Here's a period newspaper illustration; the narrative of the battle follows below.

Let's begin with the British side first. From the History of the Great War - Naval Operations, Volune 2, by Sir Julian Corbett (himself a distinguished sea power theorist), we find the details of Lieutenant Holbrook's attack:
So great was the demand for destroyers at home to meet the submarine menace that he [Admiral Carden] was only allowed to keep the six he had on his urgent representation that the six boats the French had sent were of too old a type to deal with the modern Turkish ones. The Goeben moreover was soon active again. From December 7 to 10 she had been out in the Black Sea with the Hamidieh escorting troops and transports, and had bombarded Batum for a short time. At the same time the Breslau had been detected apparently laying mines off Sevastopol, but had been met by bombing aeroplanes. In the Dardanelles was another cruiser, the Messudieh, guarding the minefield below the Narrows. Without more cruisers it was therefore impossible to maintain a blockade of Smyrna and Dedeagatch, and at the same time guard the flying base which had been established for the flotilla at Port Sigri, in Mityleni. The French, however, came to the rescue by sending up two ships, the cruiser Amiral Charner and the seaplane carrier Foudre, which, having left her sea-planes in Egypt, had been doing escort duty on the Port Said-Malta line. They were still on their way when a brilliant piece of service was performed, which did something to relieve the Admiral's anxiety and much to brighten the monotony of the eventless vigil.
 
For some time the three British submarines (B.9, 10 and 11) and the three French, had been itching for a new experience. There were known to be five lines of mines across the fairway inside the Straits, but Captain C. P. R. Coode, the resourceful commander of the destroyer flotilla, and Lieutenant-Commander G. H. Pownall, who commanded the submarines under him, believed that by fitting a submarine with certain guards the obstacle could be passed. Amongst both the French and the British submarine commanders there was keen competition to be made the subject of the experiment.
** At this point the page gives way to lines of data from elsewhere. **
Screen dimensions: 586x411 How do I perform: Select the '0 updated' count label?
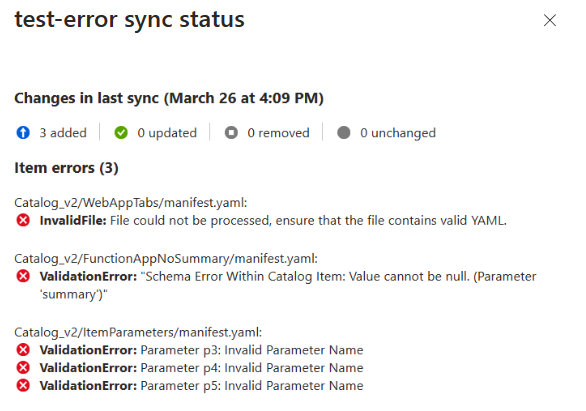click(167, 133)
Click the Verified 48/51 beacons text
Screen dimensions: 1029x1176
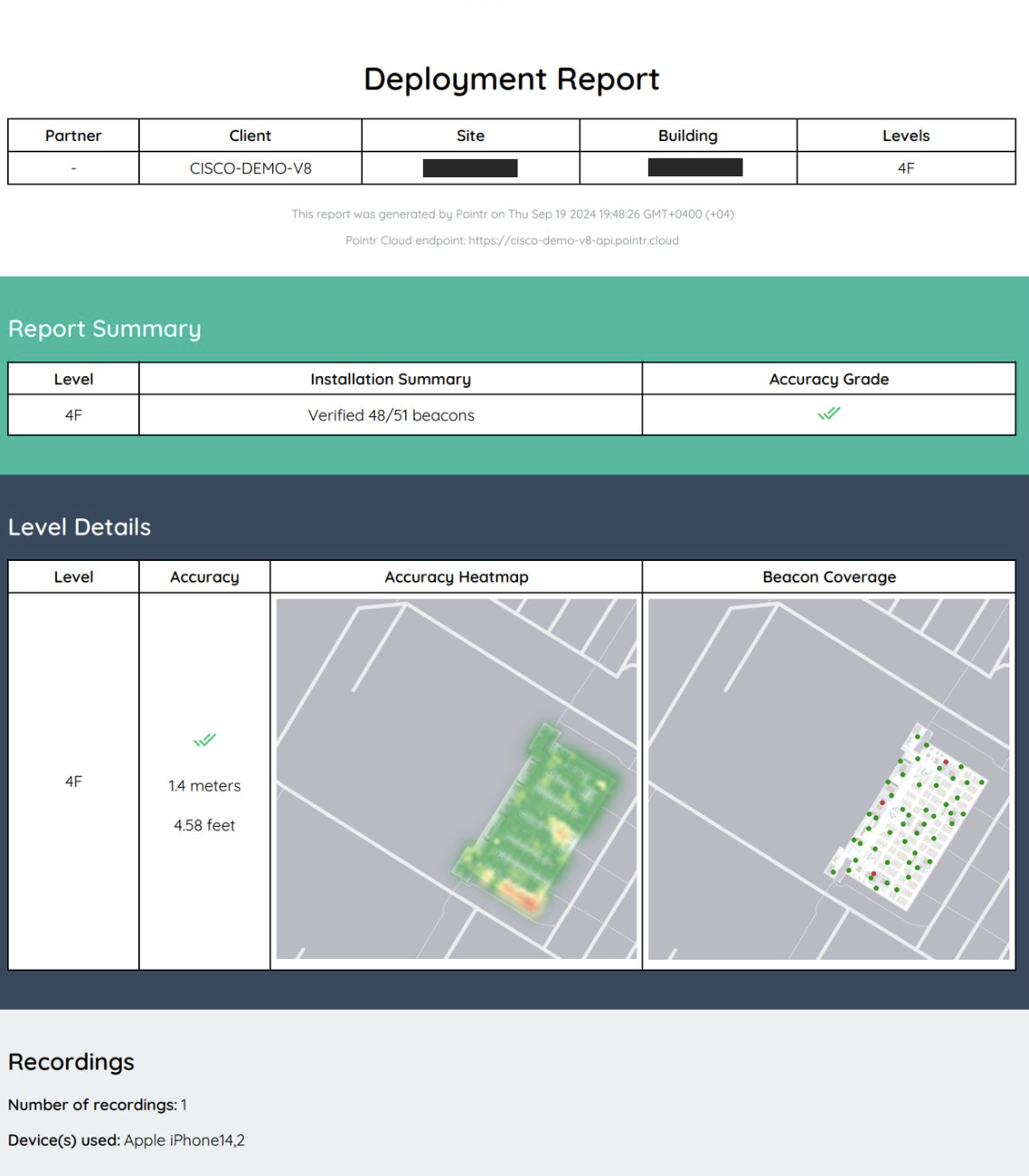pyautogui.click(x=391, y=415)
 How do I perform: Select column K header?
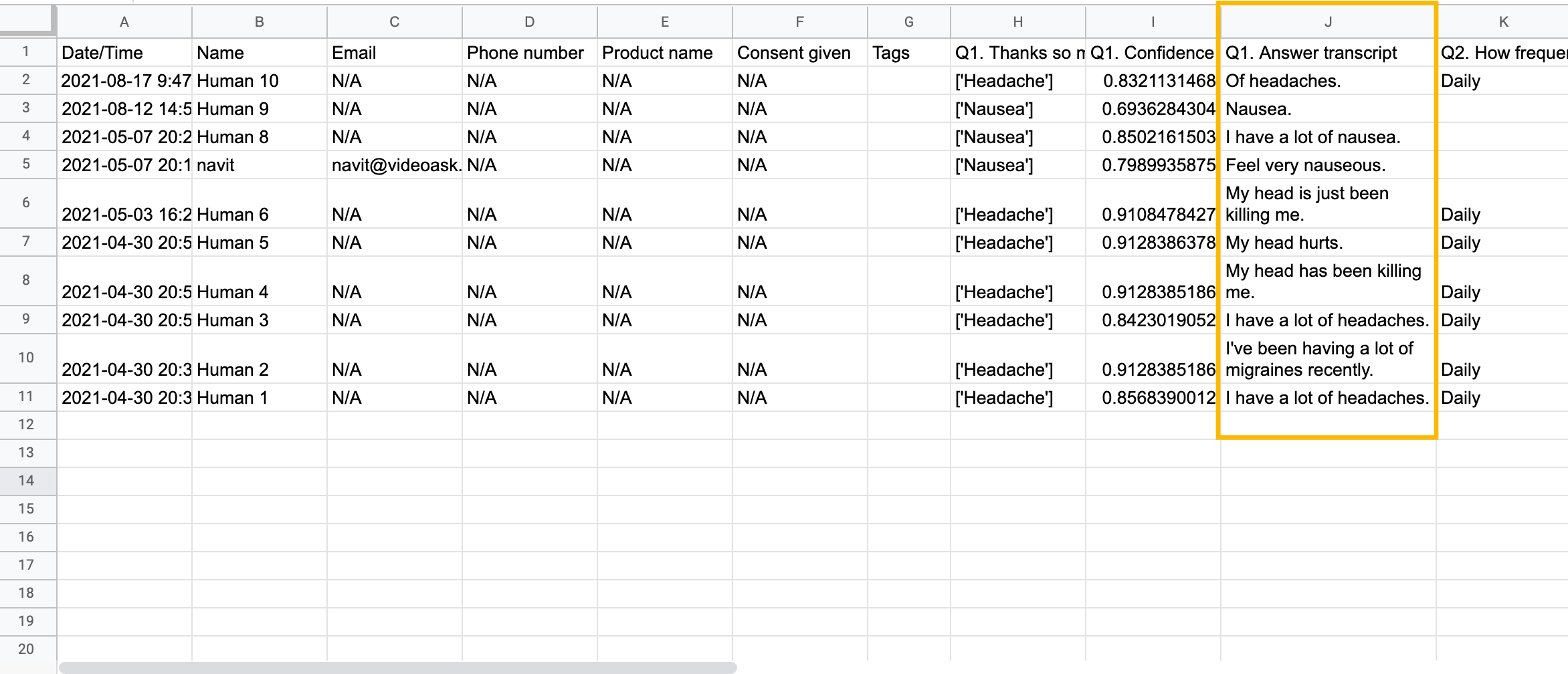tap(1502, 22)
Eventually the choice fell on Lieutenant N. D. Holbrook, of B.11, which had recently had her batteries renewed and had already been two miles up the Straits in chase of two Turkish gunboats.
 
On December 13, having been duly fitted with guards, she went in to torpedo anything she could get at. In spite of the strong adverse current Lieutenant Holbrook succeeded in taking his boat clear under the five rows of mines, and, sighting a large two-funnelled vessel painted grey with the Turkish ensign flying, he closed her to 800 yards, fired a torpedo and immediately dived. As the submarine dipped he heard the explosion, and putting up his periscope saw that the vessel was settling by the stern. He had now to make the return journey, but to the danger of the mine-field a fresh peril was added; the lenses of the compass had become so badly fogged, that steering by it was no longer possible. He was not even sure where he was, but taking into consideration the time since he had passed Cape Helles, and the fact that the boat appeared to be entirely surrounded by land, he calculated that he must be in Sari Sighlar Bay.
 
Several times he bumped the bottom as he ran along submerged at full speed, but the risk of ripping open the submarine had to be taken, and it was not till half an hour had passed and be judged that the mines must now be behind him that he put up his periscope again. There was now a clear horizon on his port beam, and for this he steered, taking peeps from time to time to correct his course since the compass was still unserviceable. Our watching destroyers noticed a torpedo-boat apparently searching for him; but after he had dived twice under a minefield and navigated the Dardanelles submerged without a compass, so ordinary a hazard seems to have escaped his notice. It was not till he returned to the base, having been nine hours under water, that he learned that the vessel he had torpedoed was the cruiser Messudieh. Such an exploit was quite without precedent. The Admiralty at once telegraphed their highest appreciation of the resource and daring displayed. Lieutenant Holbrook received the V.C, Lieutenant S. T. Winn, his second in command, a D.S.O., and every member of the crew a D.S.C. or D.S.M. according to rank. (The Turks state that the Messudieh was placed in this exposed position by the Germans contrary to Turkish opinion. They also say she was hit before she saw the submarine or could open fire, and that she turned over and sank in ten minutes. Many men were imprisoned in her, but most of them were extricated, when plant and divers arrived from Constantinople and holes could be cut in her bottom. In all 49 officers and 587 men were saved. The casualties were 10 officers and 27 men killed. She sank in shoal water and most of her guns were afterwards salved and added to the minefield and intermediate defences.)
 
Encouraged by this success Admiral Carden asked for one of the latest class of submarines. He was sure that if fitted like B.11 she could go right up to the Golden Horn. But as the Scarborough raid had just taken place and the High Seas Fleet showed signs of awakening none could be spared, and the blockade settled down again to its dull routine. Though there were constant rumours of a coming destroyer attack in retaliation for the loss of the Messudieh, the indications were that at the Dardanelles the enemy's only thought was defence.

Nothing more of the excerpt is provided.